Samsung has upped its game in the camera market with the release of the NX10. It’s the company’s first ever EVIL (Electronic Viewfinder Interchangeable Lens) model – a hybrid DSLR that takes on the optional lenses compact camera market and directly challenges the successful Micro Four Thirds cameras from Olympus and Panasonic. …
Very very tempted
But I am a bit concerned about investing in a new, tied-in, single-source lens mount. If we could be sure that 3rd party lenses and adaptors were to be available, then I'd be scaring the moths from me wallet now.
The results from your sample shots verge on stunning
The results from your sample shots verge on stunning
I'd have a good look around a few more picture sites if I were you! I am not that impressed, and feel that the sample shots say more about the photog that the tool..
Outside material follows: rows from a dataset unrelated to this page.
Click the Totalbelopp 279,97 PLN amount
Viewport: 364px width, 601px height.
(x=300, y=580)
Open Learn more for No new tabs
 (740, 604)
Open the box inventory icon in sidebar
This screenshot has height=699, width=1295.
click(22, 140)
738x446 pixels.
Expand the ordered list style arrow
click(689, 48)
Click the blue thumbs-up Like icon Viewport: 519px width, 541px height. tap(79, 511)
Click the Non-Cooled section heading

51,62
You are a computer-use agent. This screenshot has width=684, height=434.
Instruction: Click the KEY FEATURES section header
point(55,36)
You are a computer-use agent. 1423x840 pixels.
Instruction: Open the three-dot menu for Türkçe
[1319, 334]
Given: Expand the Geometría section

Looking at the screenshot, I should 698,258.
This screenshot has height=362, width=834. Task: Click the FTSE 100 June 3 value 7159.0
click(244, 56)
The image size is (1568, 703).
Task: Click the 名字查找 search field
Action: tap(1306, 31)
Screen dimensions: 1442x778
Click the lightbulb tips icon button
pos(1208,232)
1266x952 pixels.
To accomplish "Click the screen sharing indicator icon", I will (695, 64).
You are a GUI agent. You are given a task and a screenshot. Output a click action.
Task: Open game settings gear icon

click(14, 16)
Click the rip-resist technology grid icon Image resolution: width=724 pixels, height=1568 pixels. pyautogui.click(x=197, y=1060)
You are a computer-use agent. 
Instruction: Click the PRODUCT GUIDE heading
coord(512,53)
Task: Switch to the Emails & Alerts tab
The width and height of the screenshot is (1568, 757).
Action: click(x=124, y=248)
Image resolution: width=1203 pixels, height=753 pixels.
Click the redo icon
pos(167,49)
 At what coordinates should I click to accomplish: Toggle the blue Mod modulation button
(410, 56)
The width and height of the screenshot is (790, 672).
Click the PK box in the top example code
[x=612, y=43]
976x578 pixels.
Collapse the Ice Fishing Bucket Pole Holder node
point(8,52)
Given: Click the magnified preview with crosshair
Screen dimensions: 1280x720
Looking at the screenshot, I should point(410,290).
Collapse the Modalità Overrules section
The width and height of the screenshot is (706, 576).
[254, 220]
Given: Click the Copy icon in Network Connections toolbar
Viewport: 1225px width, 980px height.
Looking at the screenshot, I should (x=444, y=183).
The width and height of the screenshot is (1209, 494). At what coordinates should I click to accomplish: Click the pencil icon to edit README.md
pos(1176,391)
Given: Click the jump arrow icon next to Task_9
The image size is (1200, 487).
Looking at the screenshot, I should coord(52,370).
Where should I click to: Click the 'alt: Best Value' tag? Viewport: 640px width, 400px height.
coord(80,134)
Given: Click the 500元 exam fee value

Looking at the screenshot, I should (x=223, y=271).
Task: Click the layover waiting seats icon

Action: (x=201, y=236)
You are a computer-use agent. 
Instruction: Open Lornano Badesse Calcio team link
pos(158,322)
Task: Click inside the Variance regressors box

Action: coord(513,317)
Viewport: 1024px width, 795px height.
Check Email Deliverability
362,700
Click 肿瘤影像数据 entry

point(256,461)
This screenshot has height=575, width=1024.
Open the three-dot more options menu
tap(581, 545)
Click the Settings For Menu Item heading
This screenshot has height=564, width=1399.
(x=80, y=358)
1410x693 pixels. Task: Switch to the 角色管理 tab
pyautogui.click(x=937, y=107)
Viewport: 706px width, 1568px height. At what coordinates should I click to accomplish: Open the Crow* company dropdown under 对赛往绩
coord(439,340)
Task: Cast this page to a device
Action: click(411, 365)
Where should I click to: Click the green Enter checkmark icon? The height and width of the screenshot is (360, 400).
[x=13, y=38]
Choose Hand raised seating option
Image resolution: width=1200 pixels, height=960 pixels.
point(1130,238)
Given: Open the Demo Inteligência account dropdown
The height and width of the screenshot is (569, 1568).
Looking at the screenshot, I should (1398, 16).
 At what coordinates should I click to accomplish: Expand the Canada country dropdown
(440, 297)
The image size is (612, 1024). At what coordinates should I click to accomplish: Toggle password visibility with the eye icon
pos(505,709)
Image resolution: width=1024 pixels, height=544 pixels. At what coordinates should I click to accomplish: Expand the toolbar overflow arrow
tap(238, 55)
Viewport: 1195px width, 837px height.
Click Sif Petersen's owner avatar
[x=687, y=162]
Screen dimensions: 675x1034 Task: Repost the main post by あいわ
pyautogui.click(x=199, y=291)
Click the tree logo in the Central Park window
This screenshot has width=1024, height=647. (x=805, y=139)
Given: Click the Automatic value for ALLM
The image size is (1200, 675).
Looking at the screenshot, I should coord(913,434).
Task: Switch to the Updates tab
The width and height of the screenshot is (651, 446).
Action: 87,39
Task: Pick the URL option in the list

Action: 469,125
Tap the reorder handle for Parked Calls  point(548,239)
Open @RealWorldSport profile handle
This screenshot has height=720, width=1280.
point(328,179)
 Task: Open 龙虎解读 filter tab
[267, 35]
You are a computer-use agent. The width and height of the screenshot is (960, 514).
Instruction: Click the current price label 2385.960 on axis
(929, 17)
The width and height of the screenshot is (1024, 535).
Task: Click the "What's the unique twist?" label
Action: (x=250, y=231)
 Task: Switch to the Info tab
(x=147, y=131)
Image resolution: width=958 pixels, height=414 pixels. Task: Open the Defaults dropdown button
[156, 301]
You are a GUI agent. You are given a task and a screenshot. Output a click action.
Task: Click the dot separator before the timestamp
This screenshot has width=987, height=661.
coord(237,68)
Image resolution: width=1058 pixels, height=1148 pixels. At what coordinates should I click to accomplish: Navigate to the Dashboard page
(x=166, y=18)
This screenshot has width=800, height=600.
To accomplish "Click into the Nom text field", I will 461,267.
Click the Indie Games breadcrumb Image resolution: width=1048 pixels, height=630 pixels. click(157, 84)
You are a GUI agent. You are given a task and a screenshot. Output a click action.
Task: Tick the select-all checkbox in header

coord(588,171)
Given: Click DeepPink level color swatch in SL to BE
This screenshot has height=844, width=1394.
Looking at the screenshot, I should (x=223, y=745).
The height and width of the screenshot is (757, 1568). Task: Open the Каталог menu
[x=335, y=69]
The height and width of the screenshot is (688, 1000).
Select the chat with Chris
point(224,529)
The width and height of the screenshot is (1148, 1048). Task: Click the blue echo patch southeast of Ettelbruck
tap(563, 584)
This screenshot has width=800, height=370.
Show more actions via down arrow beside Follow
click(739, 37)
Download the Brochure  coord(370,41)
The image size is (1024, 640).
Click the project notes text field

the blue door and the cathedral!
Try looking here
So close, Samsung. The body is quite nice, and the price great- nothing that better firmware (the focus zoom issue etc) couldn't fix. However, why didn't they get someone decent to make the lenses? The ones currently available are horrible- as bad as, if not worse than low-end Canon kit lenses (i.e. unusuable). The pancake is pretty decent, and makes it a good aps-c street shooter for a lot less than a Leica X1, I suppose, but that's where it ends.
Right now, if you want something of this ilk, the GF1 with Oly lenses seems like it's in a different league for quality, albeit slightly more pricey. Handles better, too.
If decent lenses can be made to meter and autofocus well on this body with an adaptor, it might be interesting, but right now, silly Samsung are snatching defeat from the jaws of victory.
Re: very tempted... above
I'm with Mr Harvey and the other AC on this.
This design could do for Samsung what the original OM1 did for Olympus in the 1970's. Hugely successful and excellent design and innovation let down a bit by the early lenses. Lots of people bought an OM1 and stuck a Vivitar Series One on the front. Maybe we should look forward to their "OM2 moment", which will be the version that does 1080p video and uses external mics.
They must have thought about the risks of a different lens mount - but Vivitar and Tamron dealt with proprietary lock-in decades ago - and I reckon Samsung must have had a sensible chat with their favourite indie lensmakers before they got too far on with this.
It's a very good thing they still believe in eye-level viewfinders.
There's already a ton of proprietary mounts; Samsung expects someone to invest in theirs? You don't buy a camera body, you buy a system - Samsung doesn't HAVE a system.
Regarding the "superior" APS-C sensor - tons of working pros and serious amateurs make great images with the 4/3 sensors. Perhaps if you really needed high-ISO performance (such as a sports professional) you might need a larger sensor but then again you wouldn't be buying a Samsung + kit lens, would you?
The beauty of the Micro 4/3 system is that it is easy to use well-established lens systems (4/3 mount) with full AF/AE control (via adapter) and hundreds of other lenses in MF mode, all made by camera companies with decades of experience. Perhaps if Samsung had hitched its wagon to an established mount it would have a chance but with a proprietary mount? No way.
Seems a little pricey compared to a proper dslr like an Eos500, I dont see the advantage of haveing sensor and screens always on! it'll eat batteries!! and a monopoly on lenses is always a concern... Oh well not for me...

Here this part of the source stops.